Retargeting is an advertising technique that displays ads to users who have already interacted with a brand — visiting a website, viewing a product page, adding an item to a cart, or engaging with content — but have not yet completed a desired action. By following these high-intent users with relevant ads across the web and social platforms, advertisers re-enter the consideration window and dramatically increase the likelihood of conversion.
The core insight behind retargeting is straightforward: users who have already engaged with a brand are far more likely to convert than cold audiences. Studies consistently show that retargeted users are 70% more likely to complete a purchase than those who have never interacted with a brand.
How retargeting works
Pixel and tag-based tracking is the foundation of most retargeting programs. An advertiser places a tracking pixel or JavaScript tag on their website. When a user visits, the tag drops a cookie in their browser. As that user browses other websites and platforms, the retargeting platform recognizes the cookie and serves the advertiser's ads. Pixel-based retargeting works across display networks, social platforms, and video channels.

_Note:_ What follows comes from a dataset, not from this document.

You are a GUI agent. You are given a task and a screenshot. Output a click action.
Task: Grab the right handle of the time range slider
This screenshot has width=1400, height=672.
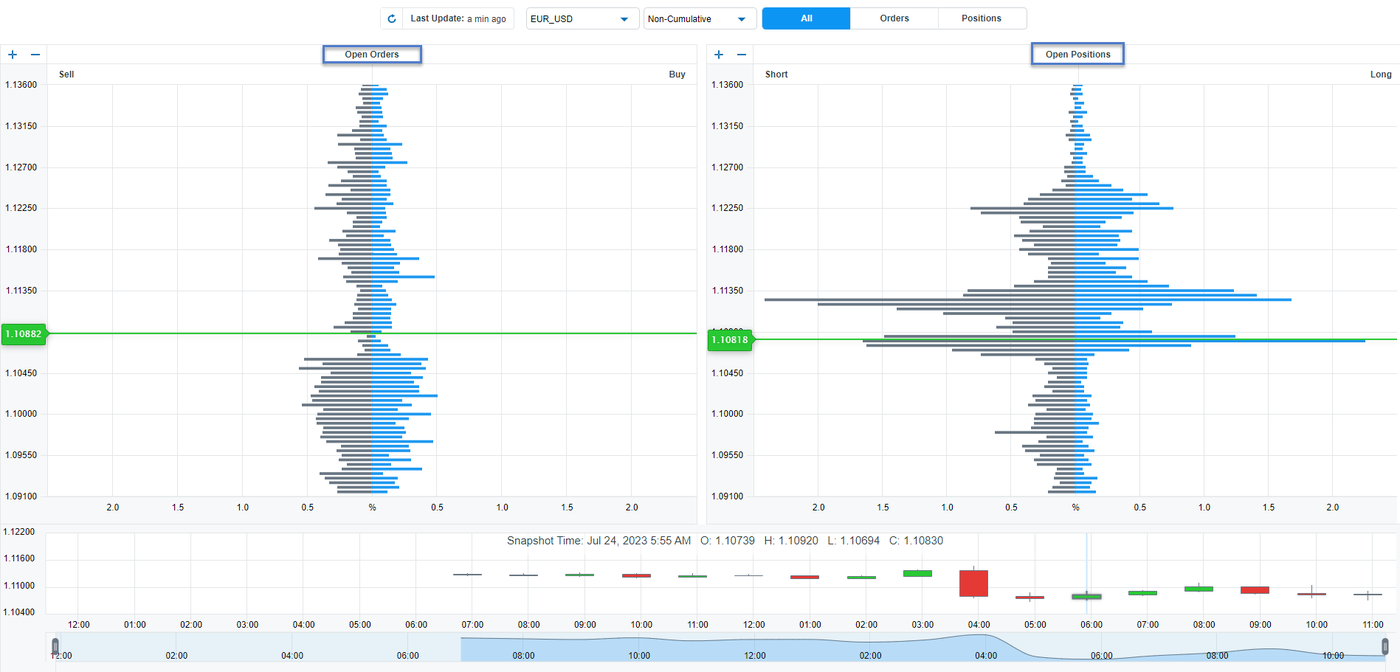(x=1386, y=646)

List-based retargeting uses customer data rather than tracking pixels. Advertisers upload email lists or phone numbers to ad platforms (Google, Meta, LinkedIn), which match the data to their user accounts. This approach works well for re-engaging lapsed customers and dormant email subscribers through paid advertising.

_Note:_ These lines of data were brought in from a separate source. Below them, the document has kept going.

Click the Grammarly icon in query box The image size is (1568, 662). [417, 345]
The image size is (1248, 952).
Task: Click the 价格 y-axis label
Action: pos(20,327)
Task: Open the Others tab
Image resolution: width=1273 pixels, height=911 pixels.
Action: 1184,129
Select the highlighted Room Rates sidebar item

[Audience segmentation](/glossary/audience-segmentation) within retargeting allows advertisers to tailor messaging to specific intent stages. Common retargeting segments include cart abandoners (highest intent), product page viewers, blog readers, and past purchasers. Each segment warrants distinct creative and offer strategies — a cart abandoner may respond to a discount incentive, while a past purchaser responds better to upsell or cross-sell messaging.
Types of retargeting
Site retargeting is the most common form. Users who visit any page of a website are eligible to receive ads as they browse elsewhere. Advertisers typically refine this by excluding recent purchasers, limiting to users who visited high-intent pages, or segmenting by product category viewed.

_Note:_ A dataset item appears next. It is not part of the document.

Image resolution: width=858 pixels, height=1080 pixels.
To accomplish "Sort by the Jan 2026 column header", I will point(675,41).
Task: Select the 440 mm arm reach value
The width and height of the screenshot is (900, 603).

Search retargeting extends retargeting beyond site visitors to users who have searched for relevant terms. Even if a user has never visited an advertiser's site, past search behavior signals intent that can justify retargeting outreach.
Engagement retargeting reaches users who have interacted with the brand's social media content, watched a video ad, or opened an email. These users have demonstrated interest but have not yet visited the website, making them a valuable mid-funnel audience.
Dynamic retargeting serves ads that automatically feature the specific products or content a user viewed. Rather than a generic brand ad, the user sees the exact running shoes they browsed, complete with pricing and availability. Dynamic creative optimization powers this highly personalized approach.
How AI improves retargeting
AI has transformed retargeting from a blunt re-exposure tactic into a precision conversion tool. Machine learning models analyze behavioral signals to predict which users are most likely to convert, when they are most receptive to seeing an ad, and what creative message will be most persuasive.
Platforms like Soku AI apply predictive scoring to retargeting audiences, deprioritizing users who have low conversion probability and concentrating budget on those with strong intent signals. AI also continuously optimizes bid values per user based on predicted conversion value, ensuring that high-value customers receive proportionally higher bids. This shifts retargeting from reach-based to value-based execution.
AI also improves creative personalization within retargeting by selecting the most relevant product, headline, and offer for each individual user rather than showing a single static ad to an entire retargeting pool.
Challenges and considerations
Privacy restrictions are the primary challenge for retargeting. Third-party cookie deprecation in Chrome, Apple's App Tracking Transparency framework, and regulations like GDPR and CCPA have all reduced the reach and accuracy of pixel-based retargeting. Advertisers must increasingly rely on first-party data and platform-native audiences as third-party tracking shrinks.
[Ad fatigue](/glossary/ad-fatigue) degrades performance when users see the same retargeting ads too frequently. Without proper frequency capping, retargeting can create a negative brand impression and drive users away rather than converting them.
Attribution complexity makes it difficult to credit retargeting accurately. A user who eventually converts may have seen a retargeting ad but would have converted anyway through organic search or email. Last-click ad attribution typically over-credits retargeting, inflating apparent ROAS).
Audience saturation occurs in smaller retargeting pools where budget exceeds the available audience. When all available users in a segment have been shown ads multiple times, additional spend yields diminishing returns.
Window length calibration requires careful attention. Retargeting windows that are too long (90–180 days) waste budget on users who have long since moved on. Windows that are too short (1–3 days) miss users still in active consideration. Most advertisers find 14–30 days optimal for product-based retargeting.